(Data Opens)

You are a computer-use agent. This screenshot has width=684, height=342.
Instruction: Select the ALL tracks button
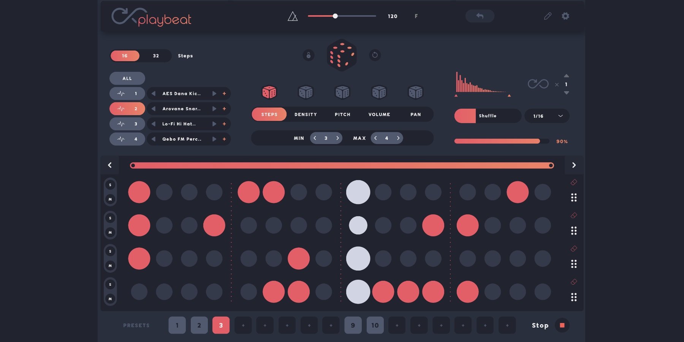click(127, 78)
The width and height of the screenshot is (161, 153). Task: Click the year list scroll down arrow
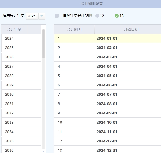pos(43,151)
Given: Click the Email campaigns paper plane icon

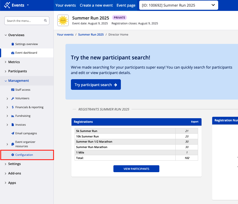Looking at the screenshot, I should pyautogui.click(x=13, y=133).
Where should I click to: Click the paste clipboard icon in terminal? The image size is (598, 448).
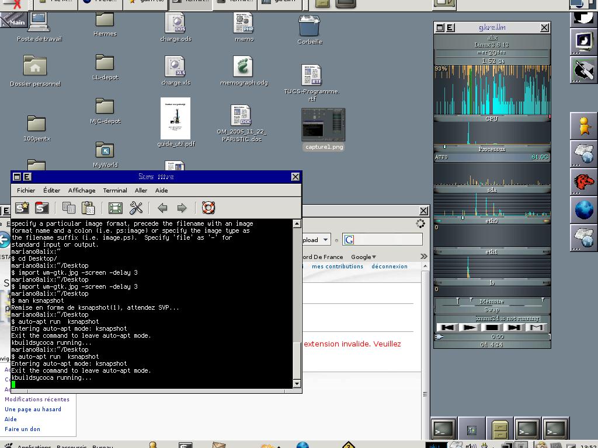point(88,208)
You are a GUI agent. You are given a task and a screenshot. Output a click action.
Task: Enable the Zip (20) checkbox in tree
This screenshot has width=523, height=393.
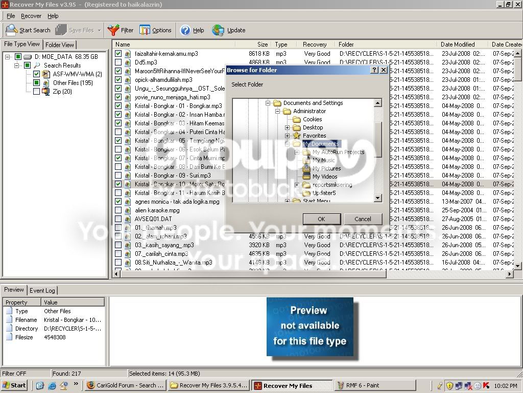click(37, 91)
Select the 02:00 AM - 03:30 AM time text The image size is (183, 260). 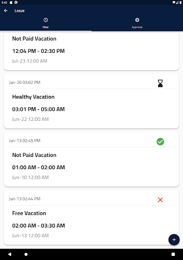click(39, 225)
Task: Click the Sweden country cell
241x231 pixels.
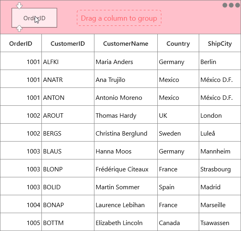Action: [178, 132]
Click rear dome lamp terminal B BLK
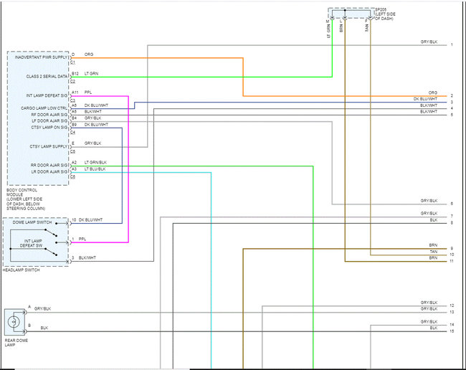Screen dimensions: 466x370 [x=44, y=328]
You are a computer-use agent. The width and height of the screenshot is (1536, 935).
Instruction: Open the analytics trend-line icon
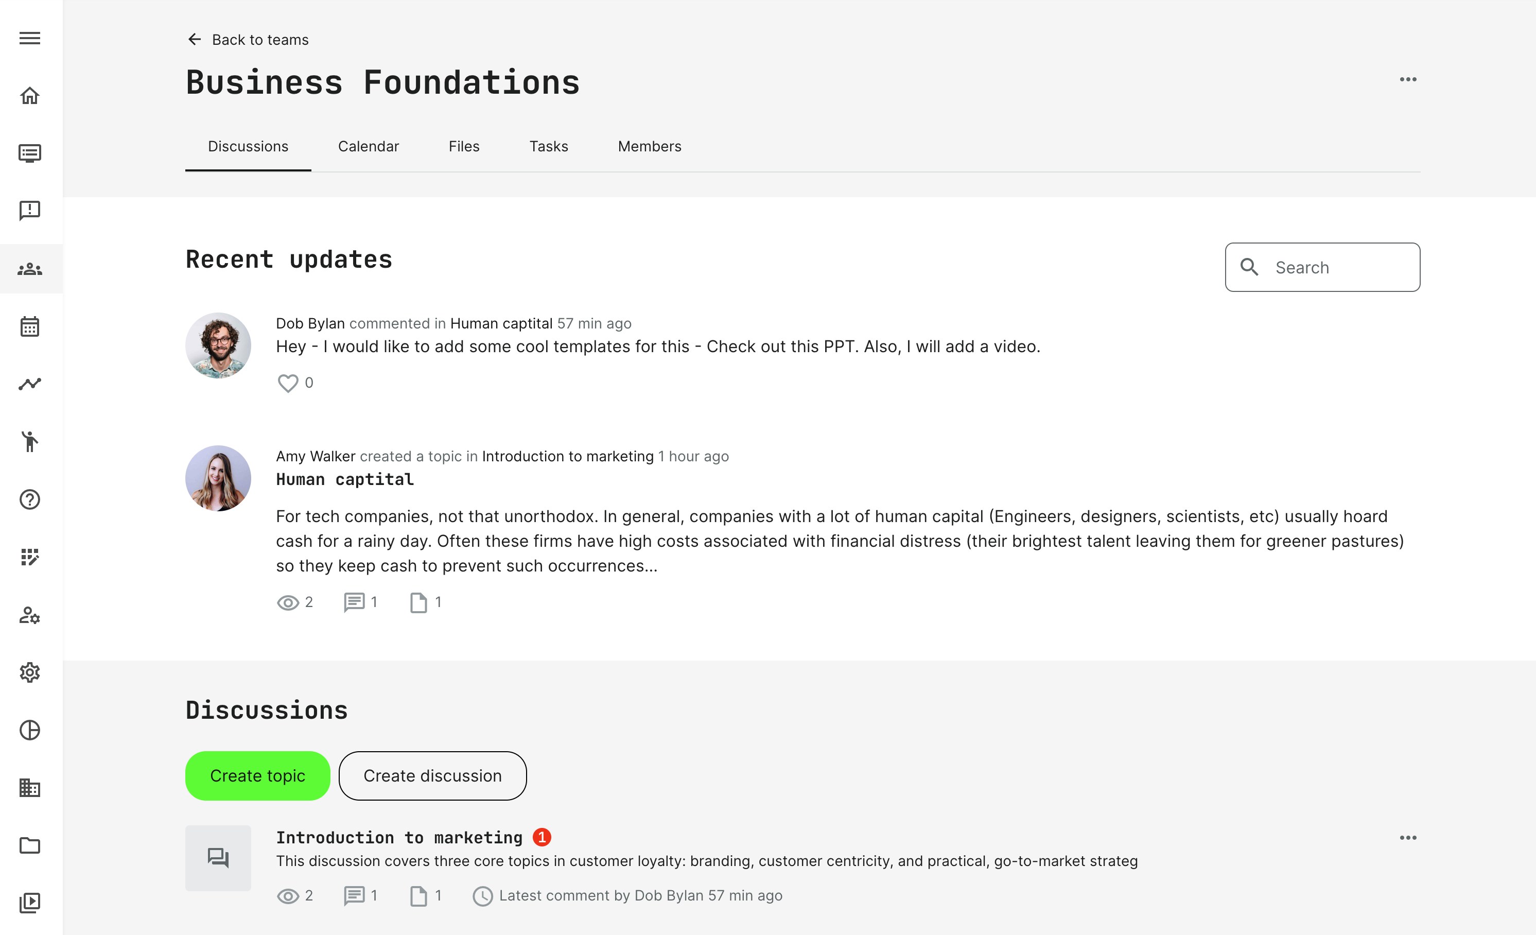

(Data Closes)

• **What you have to do**: Across the records above, show each line containing the word "computer".

• **Answer to this exercise**:
You are a computer-use agent. This screenshot has width=684, height=342.
You are a computer-use agent. The width and height of the screenshot is (1536, 935).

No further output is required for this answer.